[Saved entries]

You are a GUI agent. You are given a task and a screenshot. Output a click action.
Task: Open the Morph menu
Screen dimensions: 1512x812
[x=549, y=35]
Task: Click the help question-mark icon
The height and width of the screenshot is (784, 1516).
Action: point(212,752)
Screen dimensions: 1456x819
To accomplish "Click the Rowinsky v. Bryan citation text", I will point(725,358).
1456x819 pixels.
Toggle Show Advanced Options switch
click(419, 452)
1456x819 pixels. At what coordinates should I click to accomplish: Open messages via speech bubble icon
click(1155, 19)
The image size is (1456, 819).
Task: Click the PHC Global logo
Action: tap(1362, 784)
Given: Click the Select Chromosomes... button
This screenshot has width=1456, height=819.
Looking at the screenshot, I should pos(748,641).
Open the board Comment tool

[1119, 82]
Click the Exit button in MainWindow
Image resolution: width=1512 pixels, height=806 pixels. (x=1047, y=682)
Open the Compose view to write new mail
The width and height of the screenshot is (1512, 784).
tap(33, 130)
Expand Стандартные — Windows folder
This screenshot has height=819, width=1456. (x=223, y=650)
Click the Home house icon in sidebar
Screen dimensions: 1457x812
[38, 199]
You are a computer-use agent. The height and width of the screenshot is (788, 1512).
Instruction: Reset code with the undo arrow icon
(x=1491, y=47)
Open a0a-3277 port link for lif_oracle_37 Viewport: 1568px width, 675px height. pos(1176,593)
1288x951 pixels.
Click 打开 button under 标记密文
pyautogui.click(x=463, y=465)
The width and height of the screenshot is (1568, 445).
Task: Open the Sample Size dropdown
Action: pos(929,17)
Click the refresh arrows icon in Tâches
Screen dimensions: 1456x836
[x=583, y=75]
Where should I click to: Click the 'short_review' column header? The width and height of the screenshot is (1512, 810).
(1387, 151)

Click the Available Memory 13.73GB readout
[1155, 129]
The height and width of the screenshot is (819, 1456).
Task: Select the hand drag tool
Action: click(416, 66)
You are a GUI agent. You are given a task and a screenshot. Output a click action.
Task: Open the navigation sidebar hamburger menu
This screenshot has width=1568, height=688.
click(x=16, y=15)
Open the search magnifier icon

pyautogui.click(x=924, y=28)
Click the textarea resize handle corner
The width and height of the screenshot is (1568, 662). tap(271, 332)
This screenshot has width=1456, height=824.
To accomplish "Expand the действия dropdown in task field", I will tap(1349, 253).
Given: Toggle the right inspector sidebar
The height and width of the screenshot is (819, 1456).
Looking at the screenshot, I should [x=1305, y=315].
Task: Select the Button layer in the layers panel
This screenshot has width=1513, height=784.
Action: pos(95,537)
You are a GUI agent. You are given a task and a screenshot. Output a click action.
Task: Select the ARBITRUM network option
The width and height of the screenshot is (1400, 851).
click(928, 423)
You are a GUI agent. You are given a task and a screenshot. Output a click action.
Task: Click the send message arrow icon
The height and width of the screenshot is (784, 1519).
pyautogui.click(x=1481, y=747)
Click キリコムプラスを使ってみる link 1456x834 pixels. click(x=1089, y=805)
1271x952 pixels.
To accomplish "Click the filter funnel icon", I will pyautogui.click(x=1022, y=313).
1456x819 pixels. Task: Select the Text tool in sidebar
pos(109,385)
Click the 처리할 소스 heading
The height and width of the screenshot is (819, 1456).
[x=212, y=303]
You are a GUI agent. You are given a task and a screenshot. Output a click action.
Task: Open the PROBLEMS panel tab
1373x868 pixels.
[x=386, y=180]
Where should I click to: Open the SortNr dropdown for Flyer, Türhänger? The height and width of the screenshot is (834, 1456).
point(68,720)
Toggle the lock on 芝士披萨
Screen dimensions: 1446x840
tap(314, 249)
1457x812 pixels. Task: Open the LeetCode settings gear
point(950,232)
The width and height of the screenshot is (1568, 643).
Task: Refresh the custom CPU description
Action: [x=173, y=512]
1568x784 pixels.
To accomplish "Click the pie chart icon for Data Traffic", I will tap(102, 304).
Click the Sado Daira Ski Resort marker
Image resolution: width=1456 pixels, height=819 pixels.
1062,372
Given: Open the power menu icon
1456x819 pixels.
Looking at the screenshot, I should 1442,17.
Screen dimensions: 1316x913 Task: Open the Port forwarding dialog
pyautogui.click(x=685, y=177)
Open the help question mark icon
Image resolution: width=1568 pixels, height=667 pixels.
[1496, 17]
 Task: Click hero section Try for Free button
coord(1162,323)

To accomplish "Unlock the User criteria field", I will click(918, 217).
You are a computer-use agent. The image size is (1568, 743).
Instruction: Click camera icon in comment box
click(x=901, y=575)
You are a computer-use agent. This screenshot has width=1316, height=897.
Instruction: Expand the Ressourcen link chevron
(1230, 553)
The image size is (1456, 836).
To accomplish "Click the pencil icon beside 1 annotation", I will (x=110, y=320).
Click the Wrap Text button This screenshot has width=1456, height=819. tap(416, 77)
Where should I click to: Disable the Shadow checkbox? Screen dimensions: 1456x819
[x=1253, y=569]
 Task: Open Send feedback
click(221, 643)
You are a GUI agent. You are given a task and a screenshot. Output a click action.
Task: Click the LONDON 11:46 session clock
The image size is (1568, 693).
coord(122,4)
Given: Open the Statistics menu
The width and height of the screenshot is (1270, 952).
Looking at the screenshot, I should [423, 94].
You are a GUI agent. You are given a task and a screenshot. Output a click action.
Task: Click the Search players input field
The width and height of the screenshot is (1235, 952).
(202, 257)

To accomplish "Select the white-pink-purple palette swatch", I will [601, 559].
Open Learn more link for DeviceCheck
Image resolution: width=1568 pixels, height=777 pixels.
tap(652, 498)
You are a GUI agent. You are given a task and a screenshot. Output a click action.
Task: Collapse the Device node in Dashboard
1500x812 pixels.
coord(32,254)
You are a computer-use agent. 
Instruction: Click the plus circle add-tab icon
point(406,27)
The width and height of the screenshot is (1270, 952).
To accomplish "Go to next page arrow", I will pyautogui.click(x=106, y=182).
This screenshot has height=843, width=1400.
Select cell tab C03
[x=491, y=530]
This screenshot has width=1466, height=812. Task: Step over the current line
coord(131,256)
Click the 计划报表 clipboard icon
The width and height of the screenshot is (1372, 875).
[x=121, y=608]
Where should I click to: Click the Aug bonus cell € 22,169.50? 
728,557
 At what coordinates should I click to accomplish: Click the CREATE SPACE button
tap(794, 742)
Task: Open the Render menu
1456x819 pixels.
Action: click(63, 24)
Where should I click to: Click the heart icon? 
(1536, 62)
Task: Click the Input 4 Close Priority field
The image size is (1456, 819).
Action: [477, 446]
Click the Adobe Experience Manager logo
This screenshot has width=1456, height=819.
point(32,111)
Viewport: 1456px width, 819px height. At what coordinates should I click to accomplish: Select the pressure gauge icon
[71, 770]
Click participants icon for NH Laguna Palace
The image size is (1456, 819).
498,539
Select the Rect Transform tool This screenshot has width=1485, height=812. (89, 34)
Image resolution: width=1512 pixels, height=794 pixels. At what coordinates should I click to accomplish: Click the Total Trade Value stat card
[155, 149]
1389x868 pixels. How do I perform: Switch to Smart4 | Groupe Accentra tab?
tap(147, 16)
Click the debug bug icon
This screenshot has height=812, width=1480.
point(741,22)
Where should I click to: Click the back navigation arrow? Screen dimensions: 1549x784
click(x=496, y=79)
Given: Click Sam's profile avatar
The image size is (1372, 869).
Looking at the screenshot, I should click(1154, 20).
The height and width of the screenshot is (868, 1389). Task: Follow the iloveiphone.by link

_WORK TASK_
Look through the entries, and return every line that the word "panel" appears in.

_EXERCISE RESULT_
Task: Select the Button layer in the layers panel
Task: Open the PROBLEMS panel tab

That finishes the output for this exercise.